Welcome to this week´s edition of Cornwall Sunday.

Along the Cornish coast are Looe and Polperro. Once known for shipping, fishing and piracy, today they are merely two enchanting little villages with narrow, winding streets, lively harbours and picturesque cottages, many with those delightfully ancient low doors and windows.

Looe

Looe is actually two Looes, as it were: East and West Looe, connected by a cool Victorian footbridge. There´s a small beach, sandcastle-building gear for sale and heaps of quirky shops and tea-rooms.

As we walk along East Looe harbour eating ice cream, a particularly aggressive sea gull hones in on Alexandra, my oldest. He dives, slappes her face with a wing, pinches her entire ice cream cone and flies off triumphantly. When the cheeky bird is spotted by his brothers, an airborne battle over ice cream ensues. He loses! Karma.

#### [Exercise set]
- a) Write out the Looe and Polperro piece word for word, starting with "Welcome to this" and going on through "shops and tea-rooms.".
- b) Carry on the Looe and Polperro piece from its last sentence.

#### [Listed entries]

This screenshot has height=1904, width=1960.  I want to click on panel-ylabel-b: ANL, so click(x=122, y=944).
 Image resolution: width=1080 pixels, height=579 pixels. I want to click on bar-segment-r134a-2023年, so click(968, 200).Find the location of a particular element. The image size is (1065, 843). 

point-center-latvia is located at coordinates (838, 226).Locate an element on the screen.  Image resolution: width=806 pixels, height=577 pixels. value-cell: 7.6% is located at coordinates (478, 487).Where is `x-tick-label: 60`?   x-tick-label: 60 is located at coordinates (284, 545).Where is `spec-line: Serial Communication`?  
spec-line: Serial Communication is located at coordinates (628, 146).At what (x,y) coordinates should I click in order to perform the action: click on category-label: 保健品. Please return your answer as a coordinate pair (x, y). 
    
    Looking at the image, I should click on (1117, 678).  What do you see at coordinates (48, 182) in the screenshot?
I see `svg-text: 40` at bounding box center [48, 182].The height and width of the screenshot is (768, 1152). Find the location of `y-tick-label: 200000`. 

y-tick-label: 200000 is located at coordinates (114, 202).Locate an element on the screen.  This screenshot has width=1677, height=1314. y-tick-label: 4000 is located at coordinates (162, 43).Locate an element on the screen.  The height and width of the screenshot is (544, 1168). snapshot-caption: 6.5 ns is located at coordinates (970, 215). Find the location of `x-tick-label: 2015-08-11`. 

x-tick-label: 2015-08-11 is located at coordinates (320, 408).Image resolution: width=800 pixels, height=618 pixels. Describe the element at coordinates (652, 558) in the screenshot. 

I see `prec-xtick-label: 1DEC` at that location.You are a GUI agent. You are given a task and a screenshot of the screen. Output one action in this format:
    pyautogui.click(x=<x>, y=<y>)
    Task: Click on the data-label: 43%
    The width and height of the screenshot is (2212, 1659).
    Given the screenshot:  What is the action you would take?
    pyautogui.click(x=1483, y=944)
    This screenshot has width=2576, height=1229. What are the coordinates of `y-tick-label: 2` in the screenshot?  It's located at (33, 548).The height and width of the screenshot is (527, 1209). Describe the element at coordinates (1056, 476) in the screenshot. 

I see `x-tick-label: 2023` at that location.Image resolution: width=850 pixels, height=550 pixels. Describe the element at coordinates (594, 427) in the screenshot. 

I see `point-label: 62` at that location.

#### [Answers per task]
- a)
Welcome to this week´s edition of Cornwall Sunday.

Along the Cornish coast are Looe and Polperro. Once known for shipping, fishing and piracy, today they are merely two enchanting little villages with narrow, winding streets, lively harbours and picturesque cottages, many with those delightfully ancient low doors and windows.

Looe

Looe is actually two Looes, as it were: East and West Looe, connected by a cool Victorian footbridge. There´s a small beach, sandcastle-building gear for sale and heaps of quirky shops and tea-rooms.

- b)
Back on the ground, that is small comfort to Alex. She normally talks a mile a minute. Now she is stunned into silence. The look on her face… priceless! Like a good mum, I suppose I should show concern. But li´l sis and I just can’t help laughing our heads off. She hasn’t looked at sea gulls in the same way since.

Mugshots of possible culprits:

 

Looe. And Alex, pre-trauma:

Probably a safer bet:

Polperro

We adore Polperro at first sight. Like Looe, it’s a pretty village with a bustling harbour and adorably quirky, old houses. But Polperro also seems to offer a more vivid picture of interesting Cornish smuggling history.

In the late 1700s, Britain had wars to fight – with France and with the pesky American colonies, you know. These wars were financed in the normal way, by raising taxes.

Feeling taxed half to death, the local fishermen had to make a living somehow. Smuggling and privateering seem to have been especially prolific in Polperro, perhaps because of its isolated location and the opportunity to stack the goods in the numerous secluded coves along the sea shore.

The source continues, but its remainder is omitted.